Microsoft finally stops bothering you to upgrade to Windows 10

Get Windows 10 app and related bloat finally ditched from Windows 7/8.1

Remember the Get Windows 10 (GWX) app? The one that constantly prodded Windows 7/8.1 users to upgrade to the newest OS? Well, it's finally been removed by Microsoft.

And about time too, you might rightly think – after all, didn't the free upgrade to Windows 10 offer expire at the end of July, almost two months ago now? Indeed it did, and while you might not have heard from GWX since, the program – and related nagging software – has still been sat on your PC.

Until now that is, because Microsoft has released an update which 'removes software related to the Windows 10 free upgrade offer'. And you can get it via Windows Update, unsurprisingly – you'll find it under optional updates, where it's labelled KB3184143 (although as ever the description given is just a vague bit of 'this resolves issues in Windows' patter).

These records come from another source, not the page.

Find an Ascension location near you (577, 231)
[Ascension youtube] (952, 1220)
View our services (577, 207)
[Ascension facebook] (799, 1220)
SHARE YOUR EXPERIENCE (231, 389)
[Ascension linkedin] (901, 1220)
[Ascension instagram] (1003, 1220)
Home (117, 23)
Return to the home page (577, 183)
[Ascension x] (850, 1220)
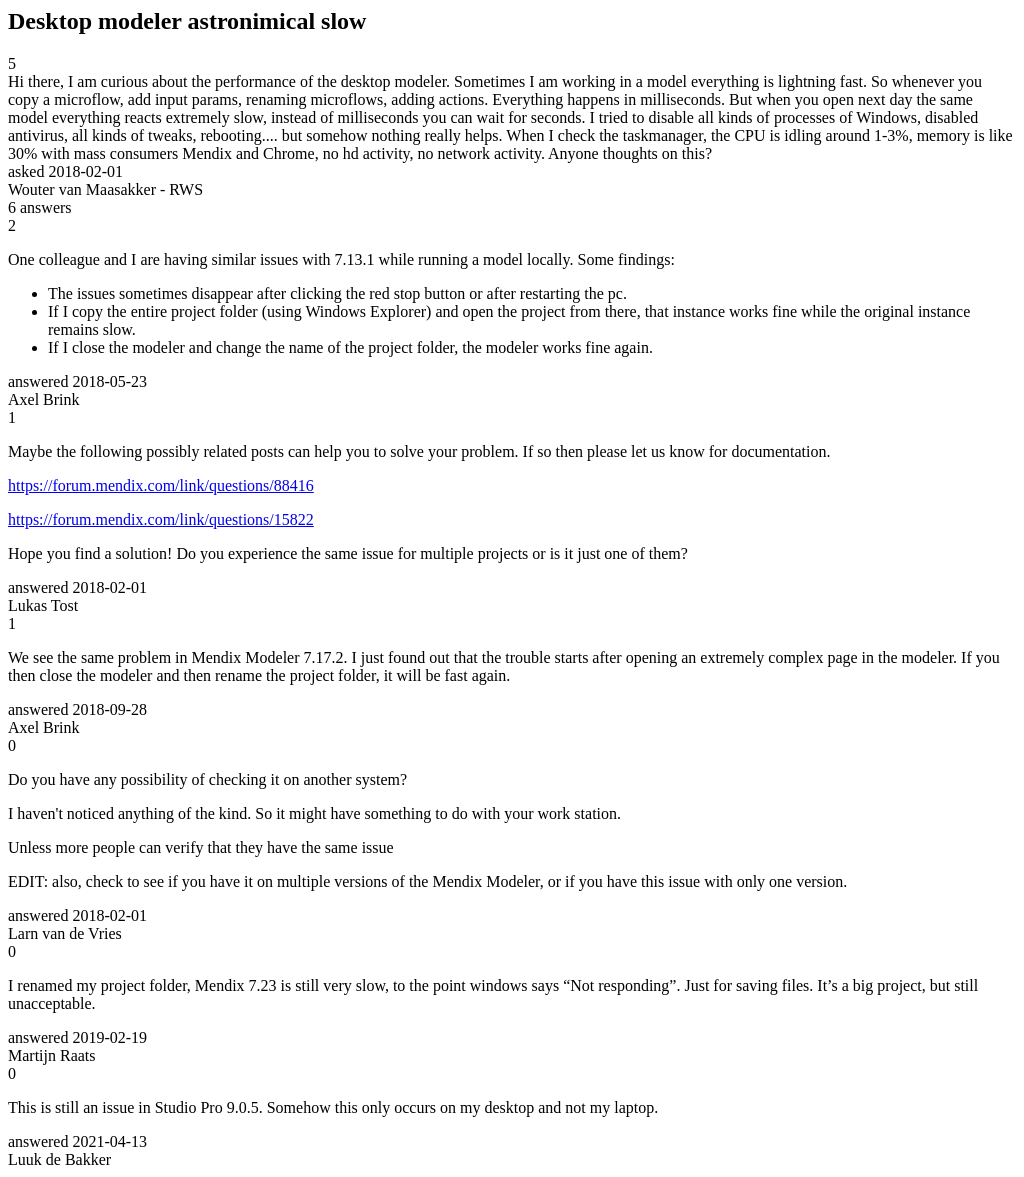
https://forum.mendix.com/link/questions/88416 (161, 485)
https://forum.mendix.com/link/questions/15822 (161, 519)
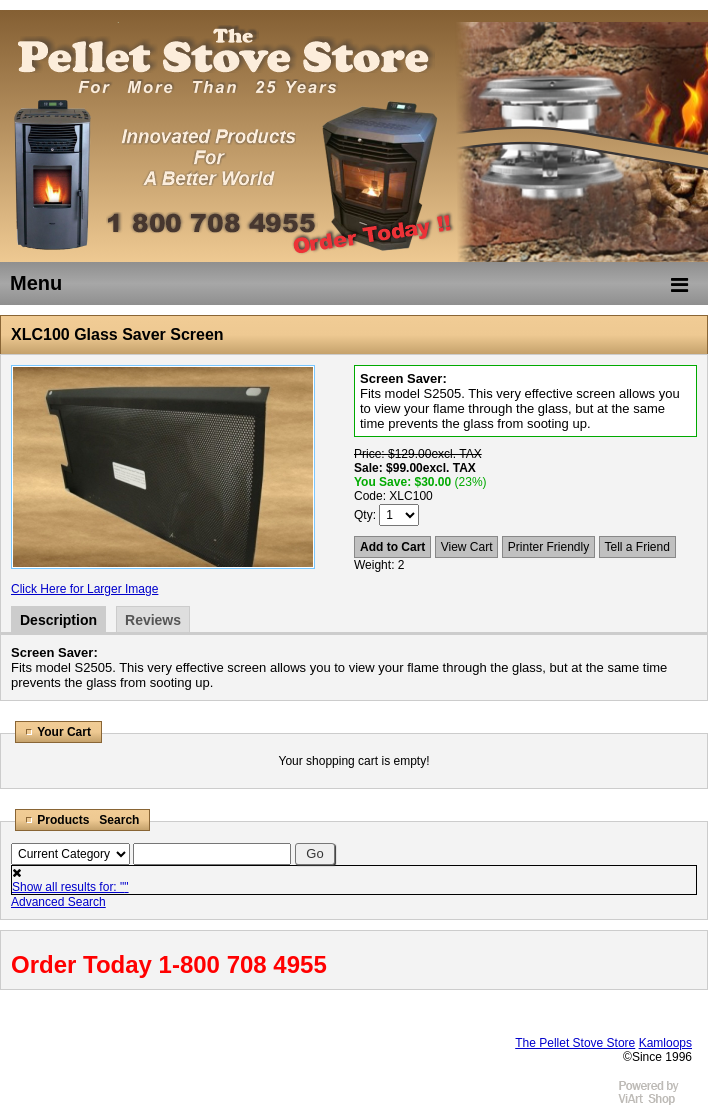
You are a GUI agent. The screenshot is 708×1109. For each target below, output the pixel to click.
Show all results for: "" (70, 887)
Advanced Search (58, 902)
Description (58, 620)
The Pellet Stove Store (575, 1043)
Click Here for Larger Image (84, 589)
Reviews (153, 620)
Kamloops (665, 1043)
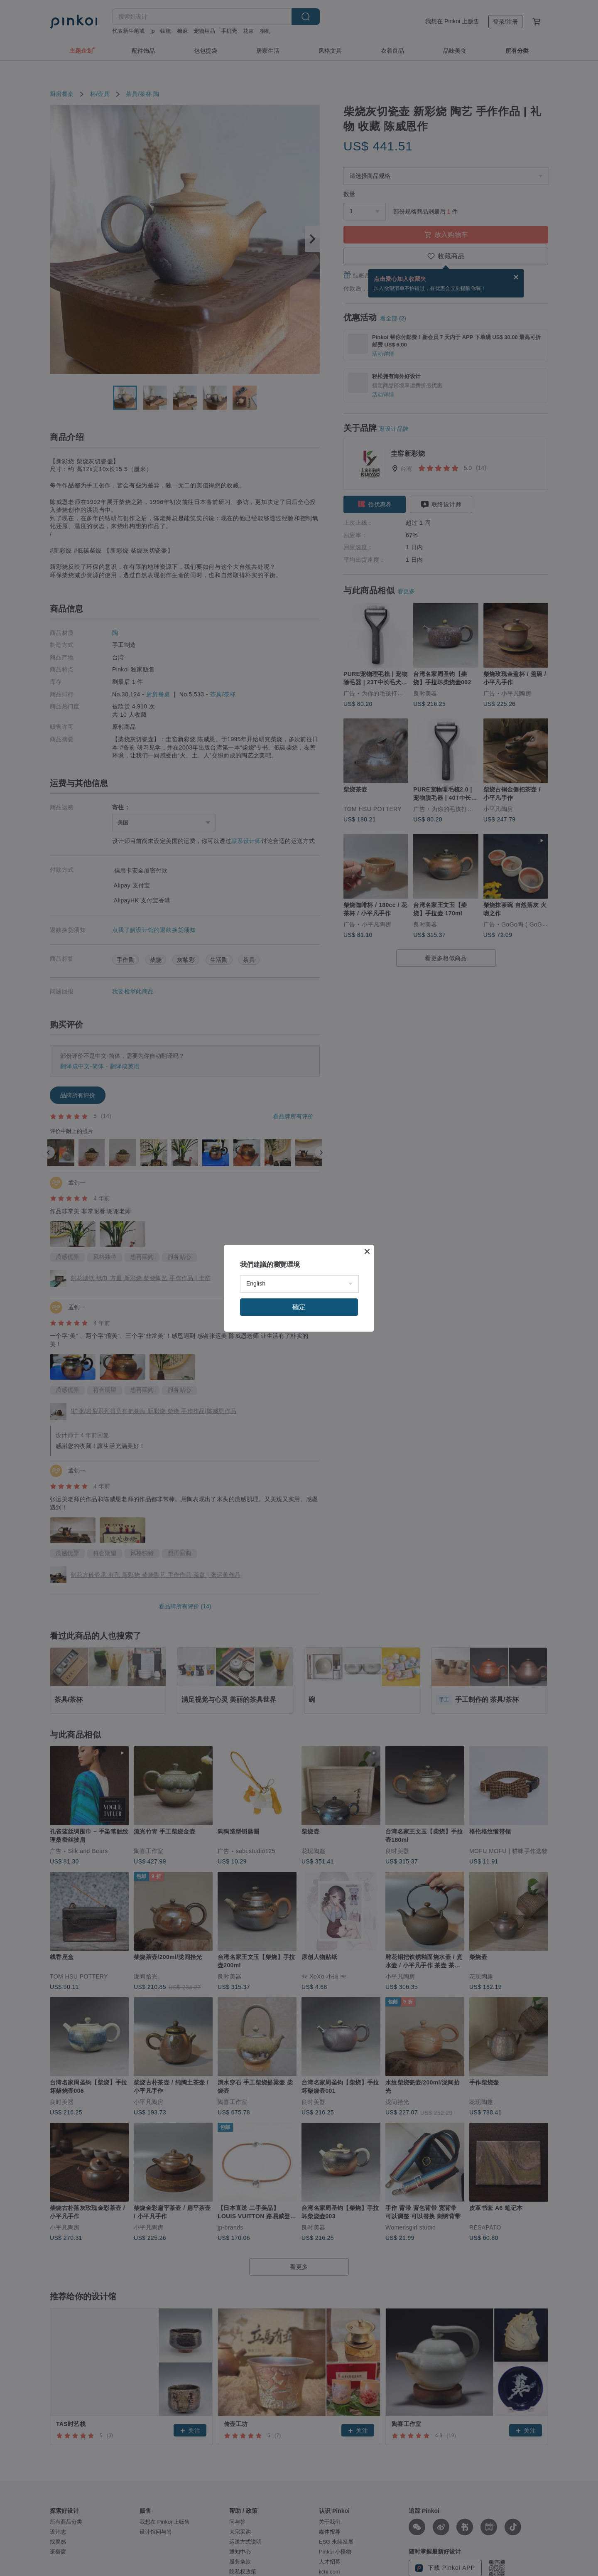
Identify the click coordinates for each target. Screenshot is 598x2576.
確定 (299, 1306)
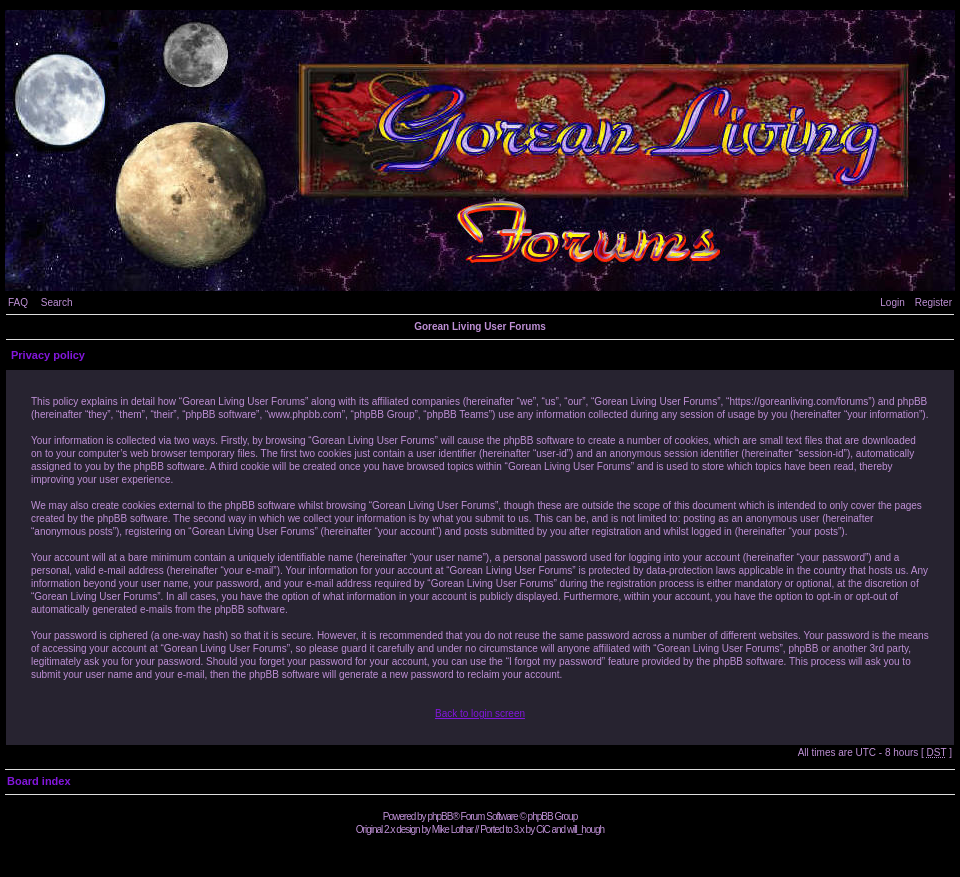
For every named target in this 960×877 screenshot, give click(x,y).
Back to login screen (480, 713)
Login (892, 302)
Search (57, 302)
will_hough (585, 829)
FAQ (18, 302)
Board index (39, 781)
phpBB (439, 816)
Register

The full description is given in the relevant Microsoft Knowledge Base article here, which actually shows that this gets rid of a number of pieces of software aside from GWX.

GWX's little helpers

So as well as dumping the Get Windows 10 app, it also removes 'Windows 8.1 OOBE modifications to reserve Windows 10' (along with an update for that piece of software), and the 'Windows 8.1 and Windows 7 SP1 end of free upgrade offer notification'. Along with a few other bits and pieces such as 'Internet Explorer 11 capabilities to upgrade Windows 8.1 and Windows 7'.

Which shows you just how serious Microsoft was about pushing Windows 10 over the course of the free offer. If you didn't already realize that from the amount of times the upgrade nag box popped up, and the controversial measures the company sometimes used when trying to get people to switch to its latest OS. Including the sort of tactics usually employed by spammers.

At any rate, this marks the official end of the GWX matter. We hope – because the bullheaded app had a habit of coming back when you uninstalled it via third-party solutions. We presume this won't be the case when you remove the thing via the official channels, though.